そして,いかにわが国の英語教育が非実用的な内容だったかが
同時にわかってしまうので,読む人によってはその事実に愕然
としてしまうかもしれません.
残念なのはせっかくのイラストが本文ときちんと連動してない
点.無くてもいいかもしれない,と思わせてしまってはもった
いないと思います.
一度読破しましたが,何度でも読み返して勉強したいと思って
います.
これは本当にためになる!
今まで曖昧だった英語の知識というか、使い方というか、そういったものが、この本を読むことで「そういうことだったのか」と、驚きと喜びでいっぱいになります。本当にこの著者はすごいと思いますよ!
文法書のすきまを埋める重要知識満載の本
ムックという形式は、基本的にはあまり信用できない。売ってしまえば勝ち、という発想の編集が多く、一見役立ちそうでも実は見かけ倒し、ということに、今まで何度泣かされたことか。
本書も「Dr.スランプ」の絵が随所に挿入されている、というより、かなりの比重を占めていて、しかも本文との関連性など、ほとんどないと言ってよい(言葉尻をとらえて無理矢理まんがをひっぱってきた、という強引な挿入である)。また映画のシーンの写真もけっこう大きく、全体として何より目を引く作りになっている。しかし著者があの著者であるから、そこそこの期待を込めて読み始めた。
結論。英語の勉強に役立つ。これはムックにしておくのは惜しい。もっと長寿命の媒体(新書など)で、長く残してほしい著作である。それから、上記の絵や写真は、ほっと一息つくのに、意外なほど有効であった。ムックの編集戦略が、この本では成功していると思う。

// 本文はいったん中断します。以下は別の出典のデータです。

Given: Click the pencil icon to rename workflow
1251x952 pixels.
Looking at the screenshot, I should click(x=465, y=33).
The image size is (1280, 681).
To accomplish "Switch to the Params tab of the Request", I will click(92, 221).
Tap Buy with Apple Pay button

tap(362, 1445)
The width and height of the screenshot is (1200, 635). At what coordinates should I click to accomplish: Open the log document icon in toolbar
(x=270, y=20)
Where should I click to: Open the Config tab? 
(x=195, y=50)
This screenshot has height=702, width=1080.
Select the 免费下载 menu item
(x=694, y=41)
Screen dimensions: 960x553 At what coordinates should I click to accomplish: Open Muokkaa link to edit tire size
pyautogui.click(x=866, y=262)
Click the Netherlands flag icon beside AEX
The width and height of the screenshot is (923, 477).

ただ、ひとこと余計なことを言わせていただくなら、著者には自分の大学のレベルでもって受験英語の不備を非難することを止めてほしい。確かに受験英語には致命的な弱点もある。しかし、受験の知識でも、極めればずいぶん役に立つのである。私の周囲にいる、かつてそれを極めた人々は、その知識を活用して、会話や論文執筆にずいぶん役立てている。ここで何度も出てくるような、大学生の典型的な誤りは、少なくとも半分くらいは私の周囲の人々にとって無縁であることを、ここで明言しておきたい。確かにこんなに大切なことが、少なくとも重点的に教えられてはいない、という点は反省すべきであるけれども。
英語教師の必読書として
著者のマーク・ピーターセンは日本の英語教育では名の知れた人物である。本書でピーターセンが意図したところは誤解のないコミュニュケーションのために日本人が必要とする文法知識を取り上げたところにある。長年の日本人との英語のやり取りで著者が体験したであろう本書の文法事項は日本人学習者にとって財産となるものである。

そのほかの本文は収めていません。